Calculate and generate a reconstruction error corresponding to a specified vector by each autoencoder included in the autoencoder integration framework, wherein the specified vector is any one of all vectors included in the time series;

calculating the median of all said reconstruction errors;

The median is determined as the specified anomaly score value corresponding to the specified vector in the time series.
The computer-readable storage medium according to claim 18, wherein the step of calculating and generating a reconstruction error corresponding to a specified vector by each autoencoder included in the autoencoder integration framework comprises:

The time series is reconstructed through a specific auto-encoder to obtain a specific reconstructed time series corresponding to the time series, wherein the specific auto-encoder is all the auto-encoders included in the auto-encoder integration framework.

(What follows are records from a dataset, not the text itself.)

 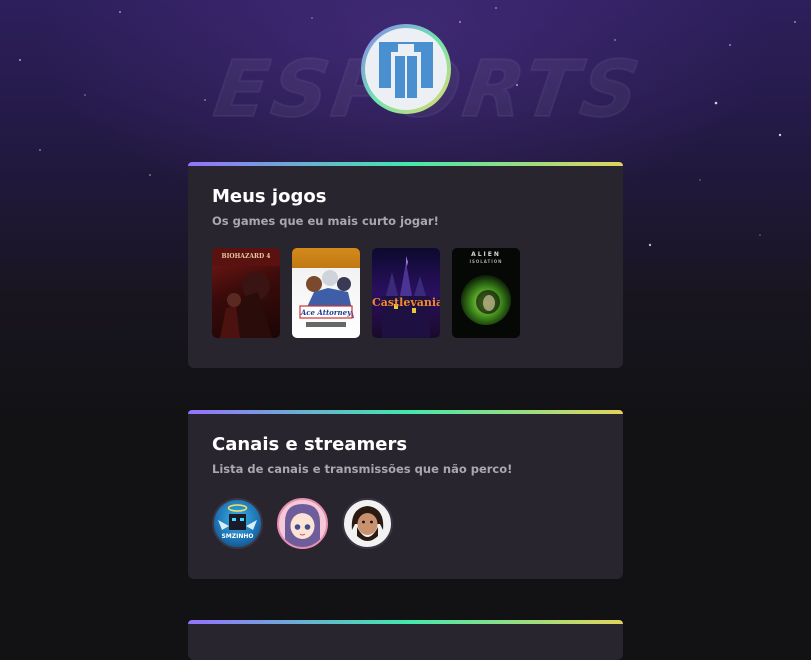 What do you see at coordinates (326, 221) in the screenshot?
I see `section-subtitle: Os games que eu mais curto jogar!` at bounding box center [326, 221].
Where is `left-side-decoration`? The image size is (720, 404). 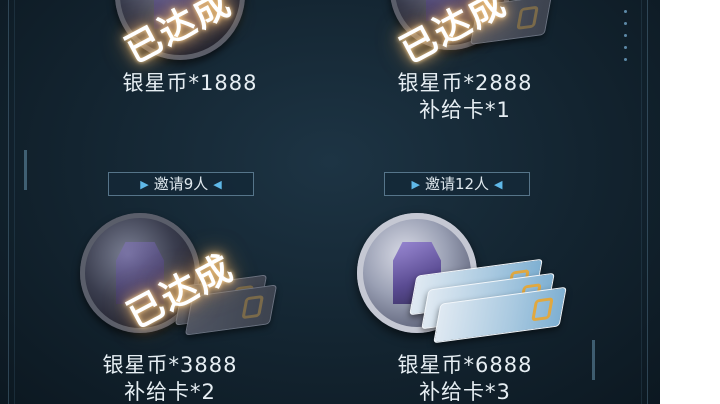
left-side-decoration is located at coordinates (26, 170).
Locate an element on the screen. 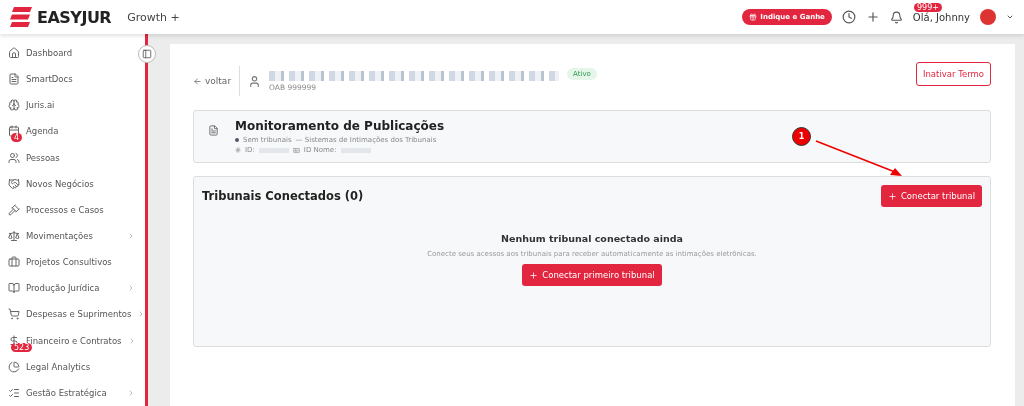  sidebar-item: Novos Negócios is located at coordinates (68, 184).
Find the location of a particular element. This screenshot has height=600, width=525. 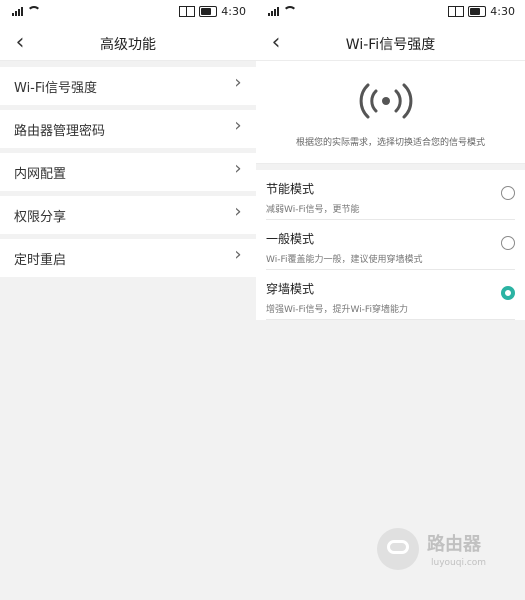

page-title: Wi-Fi信号强度 is located at coordinates (390, 45).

Any one of the autoencoders in the encoder;

extracting a specific reconstruction vector corresponding to the specified vector from the specific reconstruction time series;

According to the specified vector and the specific reconstruction vector, a specific reconstruction error corresponding to the specified vector is calculated.
The computer-readable storage medium according to claim 16, wherein the step of identifying whether there is an abnormal data value in the time series according to the abnormal score value comprises:

Get the preset abnormal threshold;

Judging whether there is a specified score value whose value is greater than the abnormal threshold value among all the abnormal score values;

If so, filter out the specified score value from all the abnormal score values;

Find a third vector corresponding to the specified score value from the time series;

The third vector is determined to be the outlier data value.